(Stored records)
- - - - -

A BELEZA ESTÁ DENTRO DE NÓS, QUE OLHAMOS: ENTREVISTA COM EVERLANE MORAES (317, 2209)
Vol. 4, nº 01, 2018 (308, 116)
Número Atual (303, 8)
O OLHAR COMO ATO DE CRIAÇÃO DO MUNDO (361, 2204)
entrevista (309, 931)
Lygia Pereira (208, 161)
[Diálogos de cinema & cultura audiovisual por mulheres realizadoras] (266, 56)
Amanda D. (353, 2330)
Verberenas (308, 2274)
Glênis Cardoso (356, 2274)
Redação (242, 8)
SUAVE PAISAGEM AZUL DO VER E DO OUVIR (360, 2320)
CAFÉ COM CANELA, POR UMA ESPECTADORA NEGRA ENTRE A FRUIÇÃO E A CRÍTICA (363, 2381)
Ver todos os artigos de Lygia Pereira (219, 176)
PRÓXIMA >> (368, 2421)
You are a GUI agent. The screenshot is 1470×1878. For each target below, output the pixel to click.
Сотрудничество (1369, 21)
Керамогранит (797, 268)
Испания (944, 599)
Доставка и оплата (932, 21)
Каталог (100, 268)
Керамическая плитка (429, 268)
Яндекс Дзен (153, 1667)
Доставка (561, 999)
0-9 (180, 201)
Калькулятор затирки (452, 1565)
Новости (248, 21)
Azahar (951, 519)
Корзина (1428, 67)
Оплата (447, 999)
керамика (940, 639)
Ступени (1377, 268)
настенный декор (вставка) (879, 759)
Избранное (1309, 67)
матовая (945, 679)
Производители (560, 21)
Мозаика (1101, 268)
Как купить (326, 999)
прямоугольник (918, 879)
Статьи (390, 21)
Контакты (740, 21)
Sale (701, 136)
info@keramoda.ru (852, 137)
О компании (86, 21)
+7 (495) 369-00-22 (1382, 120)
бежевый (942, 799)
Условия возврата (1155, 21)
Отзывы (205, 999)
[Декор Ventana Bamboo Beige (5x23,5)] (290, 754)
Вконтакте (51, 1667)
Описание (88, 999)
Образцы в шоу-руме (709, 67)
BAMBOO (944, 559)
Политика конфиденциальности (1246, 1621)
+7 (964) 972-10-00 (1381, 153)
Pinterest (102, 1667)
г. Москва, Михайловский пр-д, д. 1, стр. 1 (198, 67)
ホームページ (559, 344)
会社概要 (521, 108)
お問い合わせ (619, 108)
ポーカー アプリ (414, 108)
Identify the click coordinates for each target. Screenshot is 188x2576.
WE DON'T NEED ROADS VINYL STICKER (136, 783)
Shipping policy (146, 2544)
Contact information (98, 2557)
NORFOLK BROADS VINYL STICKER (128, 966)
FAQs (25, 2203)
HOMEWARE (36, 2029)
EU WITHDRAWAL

- - - - -

**TO DO**
Every entry, from first to last, is to be reproduced exactly.

**ANSWER BOX**
A BELEZA ESTÁ DENTRO DE NÓS, QUE OLHAMOS: ENTREVISTA COM EVERLANE MORAES (317, 2209)
Vol. 4, nº 01, 2018 (308, 116)
Número Atual (303, 8)
O OLHAR COMO ATO DE CRIAÇÃO DO MUNDO (361, 2204)
entrevista (309, 931)
Lygia Pereira (208, 161)
[Diálogos de cinema & cultura audiovisual por mulheres realizadoras] (266, 56)
Amanda D. (353, 2330)
Verberenas (308, 2274)
Glênis Cardoso (356, 2274)
Redação (242, 8)
SUAVE PAISAGEM AZUL DO VER E DO OUVIR (360, 2320)
CAFÉ COM CANELA, POR UMA ESPECTADORA NEGRA ENTRE A FRUIÇÃO E A CRÍTICA (363, 2381)
Ver todos os artigos de Lygia Pereira (219, 176)
PRÓXIMA >> (368, 2421)
You are a GUI agent. The screenshot is 1470×1878. For each target below, output the pixel to click.
Сотрудничество (1369, 21)
Керамогранит (797, 268)
Испания (944, 599)
Доставка и оплата (932, 21)
Каталог (100, 268)
Керамическая плитка (429, 268)
Яндекс Дзен (153, 1667)
Доставка (561, 999)
0-9 (180, 201)
Калькулятор затирки (452, 1565)
Новости (248, 21)
Azahar (951, 519)
Корзина (1428, 67)
Оплата (447, 999)
керамика (940, 639)
Ступени (1377, 268)
настенный декор (вставка) (879, 759)
Избранное (1309, 67)
матовая (945, 679)
Производители (560, 21)
Мозаика (1101, 268)
Как купить (326, 999)
прямоугольник (918, 879)
Статьи (390, 21)
Контакты (740, 21)
Sale (701, 136)
info@keramoda.ru (852, 137)
О компании (86, 21)
+7 (495) 369-00-22 (1382, 120)
бежевый (942, 799)
Условия возврата (1155, 21)
Отзывы (205, 999)
[Декор Ventana Bamboo Beige (5x23,5)] (290, 754)
Вконтакте (51, 1667)
Описание (88, 999)
Образцы в шоу-руме (709, 67)
BAMBOO (944, 559)
Политика конфиденциальности (1246, 1621)
+7 (964) 972-10-00 (1381, 153)
Pinterest (102, 1667)
г. Москва, Михайловский пр-д, д. 1, стр. 1 (198, 67)
ホームページ (559, 344)
会社概要 (521, 108)
お問い合わせ (619, 108)
ポーカー アプリ (414, 108)
Identify the click coordinates for each target. Screenshot is 188x2576.
WE DON'T NEED ROADS VINYL STICKER (136, 783)
Shipping policy (146, 2544)
Contact information (98, 2557)
NORFOLK BROADS VINYL STICKER (128, 966)
FAQs (25, 2203)
HOMEWARE (36, 2029)
EU WITHDRAWAL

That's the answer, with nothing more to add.